On Wed, Sep 28, 2011 at 6:42 PM, Dennis E. Hamilton
<dennis.hamil...@acm.org> wrote:
> It is unlikely that machine-generated files of any kind are copyrightable 
> subject matter.  I would think that files generated by Visual Studio should 
> just be regenerated, especially if this has to do with preprocessor 
> pre-compilation, project boiler-plate (and even build/make) files, 
> MIDL-compiled files, resource-compiler output, and the like.
>

That is my understanding as well, wrt computer-generated files.
However the lack of copyright does not mean lack of concern.  For
example, some code generation applications have a license that puts
additional restrictions on the generated code.  Some versions of GNU
Bison, the YACC variant, did that.


> (I assume there are no MFC dependencies unless MFC has somehow shown up under 
> VC++ 2008 Express Edition or the corresponding SDK -- I am behind the times.  

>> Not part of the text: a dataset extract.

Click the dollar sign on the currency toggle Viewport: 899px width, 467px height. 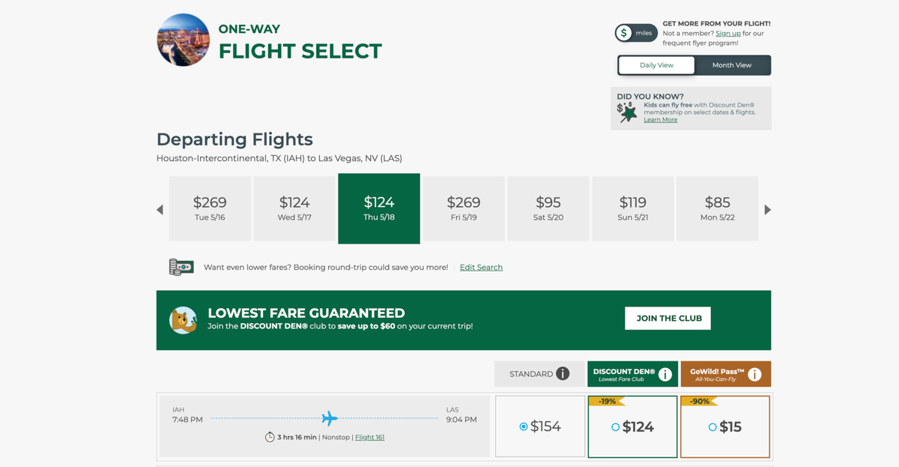coord(623,33)
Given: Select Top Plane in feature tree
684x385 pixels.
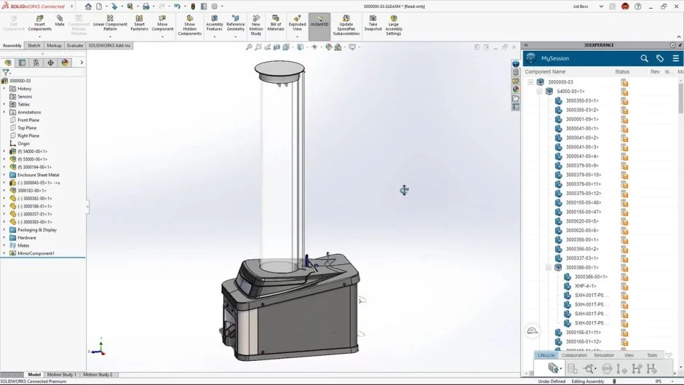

> I thought the big issue was ATL.)
>
> Meanwhile, I favor what you say about having a file at the folder level of 
> the buildable components.  It strikes me as a visible way to ensure that the 
> IP review has been completed and is current.  It also has great transparency 
> and accountability since the document is in the SVN itself.  It also survives 
> being extracted from the SVN, included in a tar-ball, etc.  In short: nice!
>
>  - Dennis
>
> -----Original Message-----
> From: Mathias Bauer [mailto:mathias_ba...@gmx.net]
> Sent: Wednesday, September 28, 2011 04:25
> To: ooo-dev@incubator.apache.org
> Subject: Re: A systematic approach to IP review?
>
> On 19.09.2011 02:27, Rob Weir wrote:
>
>> 1) We need to get all files needed for the build into SVN.  Right now
>> there are some that are copied down from the OpenOffice.org website
>> during the build's bootstrap process.   Until we get the files all in
>> one place it is hard to get a comprehensive view of our dependencies.
>
> If you want svn to be the place for the IP review, we have to do it in
> two steps. There are some cws for post-3.4 that bring in new files.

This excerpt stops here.